IDEA-Research / Grounded-Segment-Anything

Grounded SAM: Marrying Grounding DINO with Segment Anything & Stable Diffusion & Recognize Anything - Automatically Detect , Segment and Generate Anything
https://arxiv.org/abs/2401.14159
Apache License 2.0
15.29k stars 1.41k forks source link

Erroneous tokenization from Returned prediction phrases in zero-shot detection #339

Open charismaticchiu opened 1 year ago

charismaticchiu commented 1 year ago

2 quick questions about text prompt for zero-shot detection. I used
boxes_filt, pred_phrases, scores = get_grounding_output(model, image, text_prompt, box_threshold, text_threshold, with_logits=False, cpu_only=args.cpu_only)

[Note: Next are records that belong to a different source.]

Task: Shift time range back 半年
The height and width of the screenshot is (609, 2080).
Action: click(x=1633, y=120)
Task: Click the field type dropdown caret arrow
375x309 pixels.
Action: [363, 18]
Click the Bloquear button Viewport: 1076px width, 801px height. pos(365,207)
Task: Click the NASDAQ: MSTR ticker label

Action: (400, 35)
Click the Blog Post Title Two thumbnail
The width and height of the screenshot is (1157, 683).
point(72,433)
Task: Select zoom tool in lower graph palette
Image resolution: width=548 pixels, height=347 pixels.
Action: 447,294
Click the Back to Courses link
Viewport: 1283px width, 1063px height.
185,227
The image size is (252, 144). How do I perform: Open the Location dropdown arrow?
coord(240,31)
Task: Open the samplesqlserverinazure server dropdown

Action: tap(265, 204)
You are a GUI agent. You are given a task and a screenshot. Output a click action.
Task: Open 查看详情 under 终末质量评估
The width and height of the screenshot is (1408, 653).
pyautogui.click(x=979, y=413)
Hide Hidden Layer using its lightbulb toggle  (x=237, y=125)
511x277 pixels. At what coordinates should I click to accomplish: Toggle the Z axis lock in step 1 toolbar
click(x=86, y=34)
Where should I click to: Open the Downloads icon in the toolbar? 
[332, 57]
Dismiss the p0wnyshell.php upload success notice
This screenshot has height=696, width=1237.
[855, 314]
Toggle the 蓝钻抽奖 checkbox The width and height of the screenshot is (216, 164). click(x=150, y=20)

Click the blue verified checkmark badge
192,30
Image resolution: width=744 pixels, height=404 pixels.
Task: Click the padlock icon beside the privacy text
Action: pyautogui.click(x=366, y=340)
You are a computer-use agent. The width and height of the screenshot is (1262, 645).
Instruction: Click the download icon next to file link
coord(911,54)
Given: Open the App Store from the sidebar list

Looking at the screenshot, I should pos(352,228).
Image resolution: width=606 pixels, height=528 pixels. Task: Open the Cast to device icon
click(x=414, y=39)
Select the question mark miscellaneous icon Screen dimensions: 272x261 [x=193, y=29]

with text_prompt, say, melon . zucchini . apple . approcot . japanese_fruit And GDINO would often return compound phrases like melon zucchini instead of individually.

Another issue is the underscored phrase such as japanese_fruit would have weird returned tokenization, become separate returned phrases like japanese _ , fruit, Which is undesirable.

Are there ways to fix these issues? Thank you!

rentainhe commented 1 year ago

2 quick questions about text prompt for zero-shot detection. I used boxes_filt, pred_phrases, scores = get_grounding_output(model, image, text_prompt, box_threshold, text_threshold, with_logits=False, cpu_only=args.cpu_only)

with text_prompt, say, melon . zucchini . apple . approcot . japanese_fruit And GDINO would often return compound phrases like melon zucchini instead of individually.

Another issue is the underscored phrase such as japanese_fruit would have weird returned tokenization, become separate returned phrases like japanese _ , fruit, Which is undesirable.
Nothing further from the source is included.